Also before the Court are Plaintiff's "Motion Seeking the Court to Grant and Order Defendants to Pay for an Investigator for Plaintiff" (Docket No. 29) as well as Defendants' recently-filed motion for summary judgment (Docket No. 47).

I. Motion to Compel Discovery

Discovery may be taken in accordance with the Federal Rules of Civil Procedure. No further court order under Federal Rule of Civil Procedure 30(a)(2) or Local Rule 16-1 is required before the parties may conduct discovery. For Plaintiff's information, the proper manner of promulgating discovery is to send demands for documents or interrogatories (questions asking for specific, factual responses) directly to Defendants' counsel. See Fed.R.Civ.P. 33-34. The scope of discovery is limited to matters "relevant to the claim or defense of any party.... Relevant information need not be admissible at trial if the discovery appears reasonably calculated to lead to the discovery of admissible evidence." Fed.R.Civ.P. 26(b)(1). Discovery may be further limited by court order if "(i) the discovery sought is unreasonably cumulative or duplicative, or is obtainable from some other source that is more convenient, less burdensome, or less expensive; (ii) the party seeking discovery has had ample opportunity by discovery in the action to obtain the information sought; or (iii) the burden or expense of the proposed discovery outweighs its likely benefit." Fed.R.Civ.P. 26(b)(2).

It is not an effective or appropriate use of the Court's limited resources for it to oversee all aspects of discovery. Thus, before filing a motion to compel, the moving party must first attempt to resolve the dispute informally with the opposing party. It is only when the parties are unable to resolve the dispute after making a good faith effort to do so should they seek the Court's intervention. See Fed.R.Civ.P. 37(a)(2)(B); N.D. Cal. Local Rule 37-1. Because Plaintiff is incarcerated, he is not required to meet and confer with Defendants in person. Rather, if Plaintiff's discovery requests are denied and he intends to pursue a motion to compel, he need only send a letter to Defendants to that effect, offering them one last opportunity to provide him the sought-after information. The letter should state the specific discovery he seeks, and state the reasons that Plaintiff believes he is entitled to such discovery.

**Data shown**:
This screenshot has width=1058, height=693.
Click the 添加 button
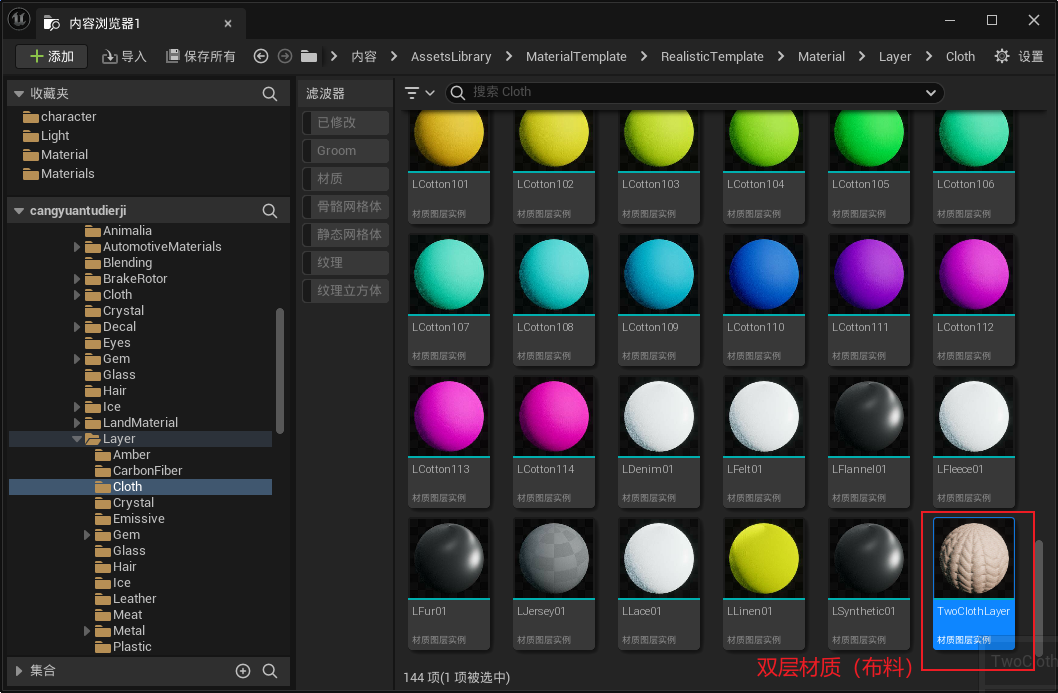(52, 57)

**Set tasks**:
**A.** List every provision of the Federal Rules of Civil Procedure cited in the discovery ruling, in the order they appear.
**B.** Continue the discovery ruling, starting right after its last sentence.
The data were drawn from a different source than the discovery ruling.

**Answers to the exercise**:
**A.**
- Rule 30(a)(2)
- Rules 33-34
- Rule 26(b)(1)
- Rule 26(b)(2)
- Rule 37(a)(2)(B)

**B.**
Here, Plaintiff did not meet and confer with Defendants, which would have afforded them with a final opportunity to address each request upon which he now asks the Court to rule. Moreover, it may be that Plaintiff will obtain some sought-after discovery if Defendants file a motion for summary judgment and accompanying exhibits, with which Defendants shall also serve Plaintiff.[1] For these reasons, Plaintiff's motion to compel (Docket No. 9) is DENIED as premature. The parties are directed to abide by the scheduling order to complete discovery outlined below.

II. Plaintiff's Motions for Summary Judgment and to Set a Trial Date

As mentioned above, Plaintiff has filed a motion for summary judgment; however, the Court finds that it is premature because it was filed before Defendants appeared. Even though Defendants have now been given the opportunity to respond to Plaintiff's premature motion for summary judgment, the Court notes that it was not originally served upon Defendants. Plaintiff may file the motion again or he may simply raise the arguments raised therein when he opposes the motion for summary judgment that Defendants intend to file, but he must serve any paper he files upon Defendants if he wishes to have it considered. In addition, Plaintiff must ensure that any brief he files is procedurally proper and does not violate this Court's standing orders as well as the Local Rules of the United States District Court for the Northern District of California.

Accordingly, Plaintiff's motion for summary judgment (Docket No. 12) is DENIED as premature. Because Plaintiff's motion for summary judgment has been denied, Plaintiff's motion to set a trial date is also DENIED as premature.

III. Remaining Pending Motions

A. Plaintiff's Request for Appointment of Court-Appointed Investigator

Plaintiff's "Motion Seeking the Court to Grant and Order Defendants to Pay for an Investigator for Plaintiff" (Docket No. 29) is construed as a request for appointment of a court-appointed investigator is DENIED for lack of exceptional circumstances. Cf. Terrell v. Brewer, 935 F.2d 1015, 1017 (9th Cir. 1991); Wilborn v. Escalderon, 789 F.2d 1328, 1331 (9th Cir. 1986). Plaintiff may seek discovery from Defendants through a request for production in accordance with the Federal Rules of Civil Procedure.

B. Defendants' Motion for Summary Judgment

On March 3, 2014, Defendants filed their motion for summary judgment. (Docket No. 47.)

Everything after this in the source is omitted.